La autorización parental
Para un participante menor durante la estancia, se añade a la ficha de salud, y la inscripción queda incompleta sin ella.
Cada autorización se da por separado, y ese es todo el asunto: participar en las actividades, ser transportado en los vehículos de la organización, recibir cuidados, salir solo del lugar, salir del territorio si la estancia cruza una frontera. Una casilla única que lo cubriera todo no sería una autorización, sería una firma en blanco, sin valor el día en que cuenta.
Dos son indispensables: participar y cuidados. Sin ellas la ficha no se guarda.

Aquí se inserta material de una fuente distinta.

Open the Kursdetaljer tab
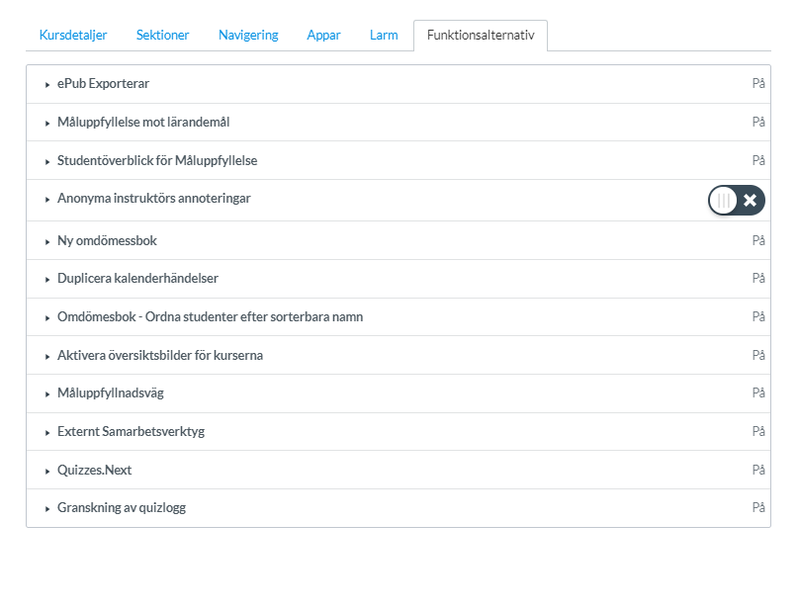coord(71,35)
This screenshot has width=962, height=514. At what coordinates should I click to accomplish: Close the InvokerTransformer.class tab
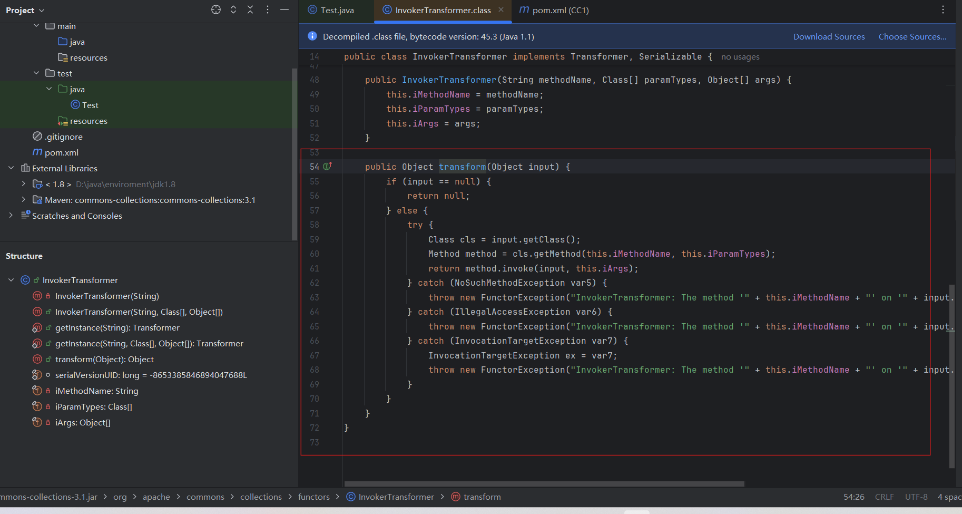click(501, 9)
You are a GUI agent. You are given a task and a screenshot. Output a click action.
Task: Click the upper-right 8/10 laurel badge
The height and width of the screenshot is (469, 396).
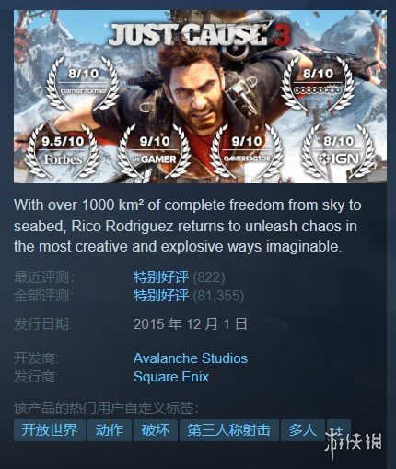click(x=318, y=84)
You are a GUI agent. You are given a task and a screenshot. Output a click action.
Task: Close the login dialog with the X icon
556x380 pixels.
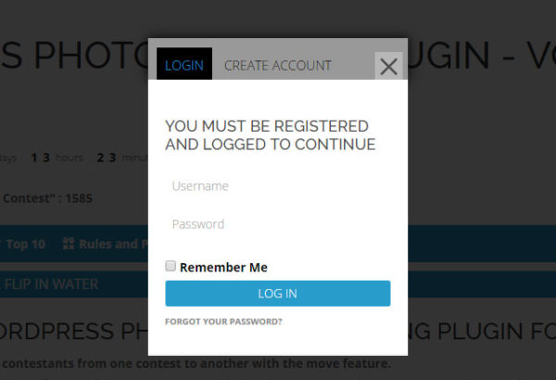(x=389, y=66)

Se conservan el nombre de quien firma, su calidad (padre, madre, tutor) y la hora de la firma. Una casilla marcada que no deja rastro no prueba nada el día en que se discute.
Seguir lo que falta
La pestaña Salud de la estancia responde a la única pregunta que surge cada día: quién no ha entregado su ficha.
Muestra tres contadores (fichas entregadas, autorizaciones que faltan, participantes que no saben nadar) y una línea por participante con sus dos distintivos. No muestra ningún contenido médico: es una lista que se lee en voz alta, a menudo delante de otros, y poner ahí las alergias sería abrir cincuenta expedientes para contar los tres que faltan.

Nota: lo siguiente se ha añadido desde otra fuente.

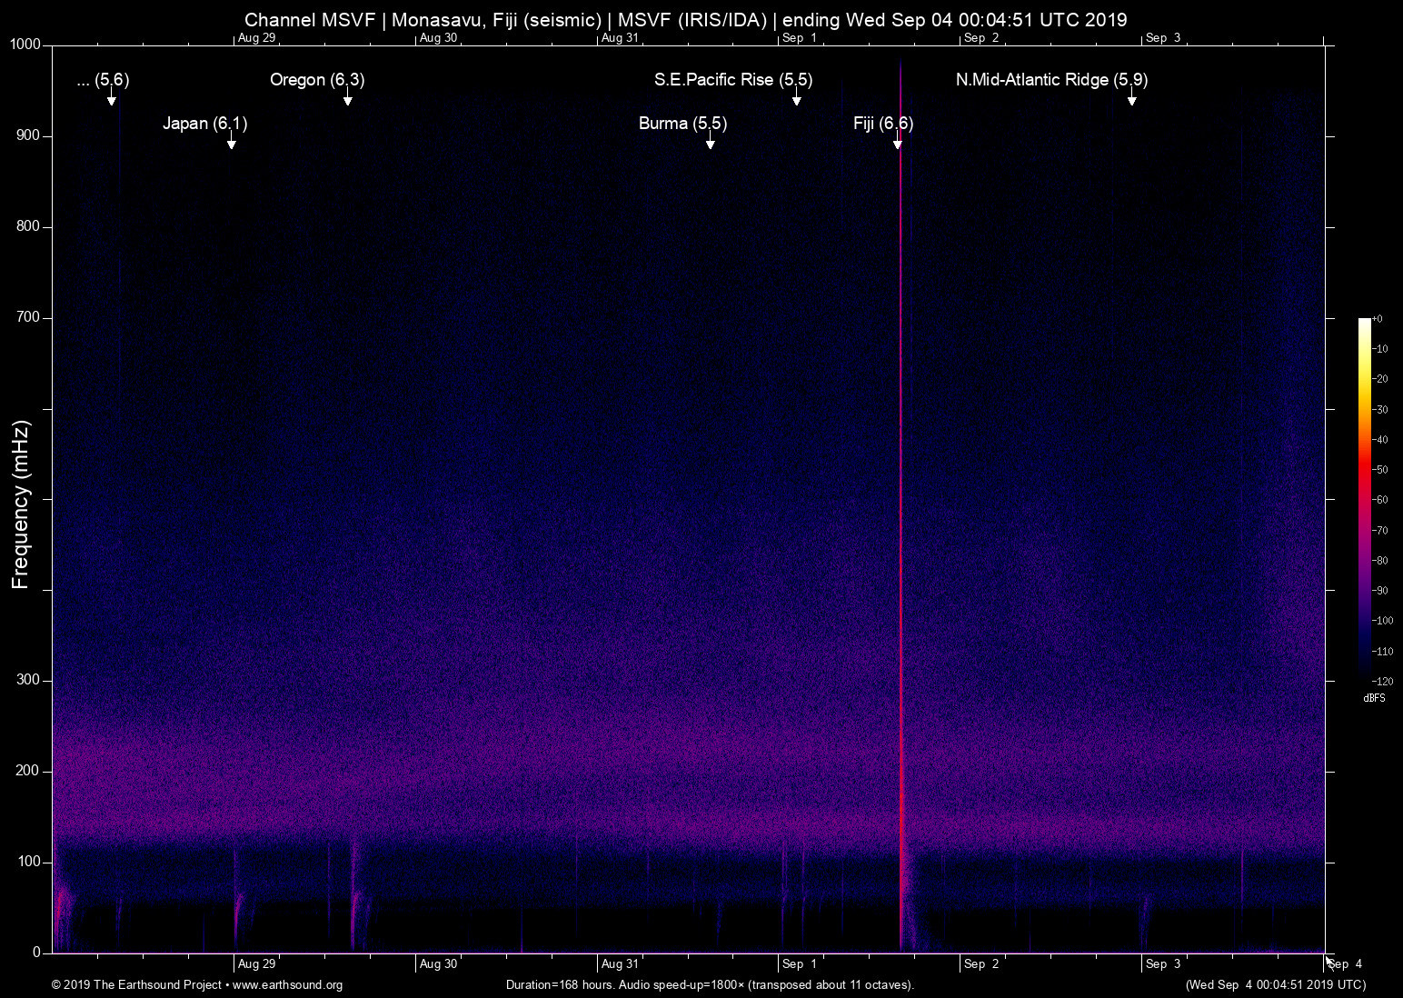Select the Japan (6.1) event arrow
Image resolution: width=1403 pixels, height=998 pixels.
point(232,144)
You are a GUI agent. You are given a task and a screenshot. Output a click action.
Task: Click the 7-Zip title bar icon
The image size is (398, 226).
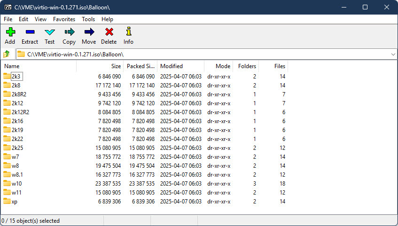7,7
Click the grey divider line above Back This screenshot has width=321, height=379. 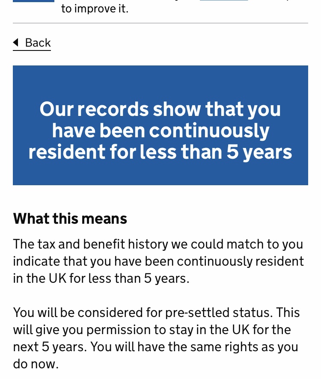[x=161, y=23]
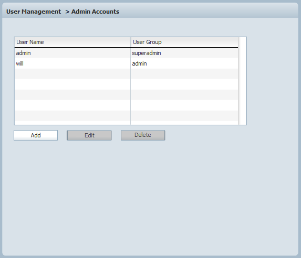Click empty User Group cell below admin

[184, 74]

Una autorización que falta no bloquea nada en la salida. A un niño delante del autocar no se le rechaza por un papel: la pantalla avisa, usted decide.
Quién puede leer una ficha
Dos permisos, deliberadamente distintos.
- Young - Gestionar permite ver quién ha entregado su ficha y copiar el enlace a enviar.
- Young - Salud permite abrir el expediente en sí.
Dé el segundo a las personas que realmente acompañan la estancia. Sin esa separación, cualquier voluntario que cobra en el mostrador leería tratamientos.
Qué se borra, y cuándo
La ficha de salud está ligada a la inscripción, no al joven: se vuelve a rellenar en cada estancia, así que está fresca el día en que sirve.
Se borra sola tras la estancia, en la fecha anunciada a la familia antes incluso de que rellene nada. El plazo se ajusta por estancia, en los ajustes, y son 90 días por defecto.
Tras el borrado, la línea permanece en la lista con la mención Borrada tras la estancia, sin ningún contenido. La autorización parental, en cambio, sobrevive: no es un dato de salud, es la prueba de un acuerdo dado.